Quando accadono questi eventi bisogna ammettere di non aver fatto ancora abbastanza e mettersi subito al lavoro per intervenire con estrema serietà e competenza per bloccare l’attacco, scovare eventuali residue presenze estranee e ritornare nel più breve tempo possibile alla piena operatività. La comunicazione deve essere allo stesso livello e non puramente allarmistica, complici anche i media, e pronta a coprire mancanze dietro ad attacchi terroristici o addirittura statuali.
Il Rischio Cyber è finalmente da qualche anno all’ordine del giorno dei board aziendali, ma ancora troppo poco viene fatto nella pratica. Oltre a migliorare continuamente le difese tecnologiche, umane e di processo, si devono mettere in atto delle vere e proprie esercitazioni Cyber a livello di singola azienda, filiera, regione e nazione. Vanno simulati tutti i possibili scenari e le modalità di recovery per elevare al massimo la capacità reale di resilienza del Paese a potenziali attacchi.
L’importante recente decisione del Governo di creare l’Agenzia per la Cyber Sicurezza Nazionale (ACN), che sarà guidata dal Prof. Ing. Roberto Baldoni, è una grandissima e unica possibilità per l’Italia di fare un enorme salto di qualità nella creazione della Sovranità Digitale del Paese, non solo per quanto riguarda la Difesa della Pubblica Amministrazione e delle Infrastrutture Critiche, ma ergendosi a sprone e guida anche per tutta l’imprenditoria privata. Un’occasione unica di creare una stretta sinergia con i programmi di formazione Cyber delle Accademie (serviranno migliaia di “operatori e professionisti Cyber” nei prossimi anni), nonché valorizzare le diverse eccellenze private già presenti sul territorio sia in termini di servizi, sia in termini di Ricerca e Sviluppo di tecnologia italiana.

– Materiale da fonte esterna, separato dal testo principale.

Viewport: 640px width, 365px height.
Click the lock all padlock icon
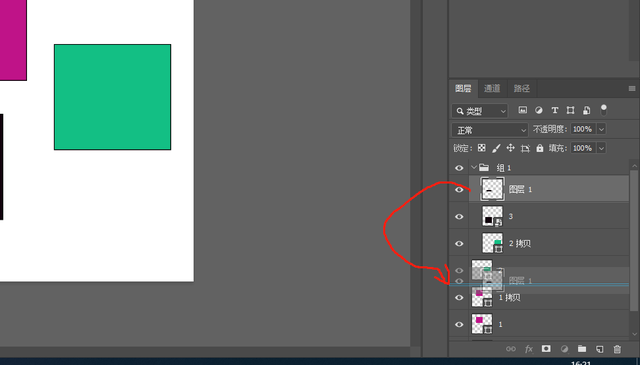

Ci sono tutti i presupposti perché il Paese possa sedersi in pochi anni nel “salotto buono” del Cyber Club se solo si avesse il coraggio di muoversi con determinazione e tenacia in tal senso. Le capacità creative e di iniziativa tipiche italiane, le competenze, un intelligente disegno strategico e di coordinamento a livello di Sistema Paese (prendiamo ad esempio il modello israeliano) unitamente – ora finalmente – alla disponibilità economica sono gli ingredienti per la riuscita.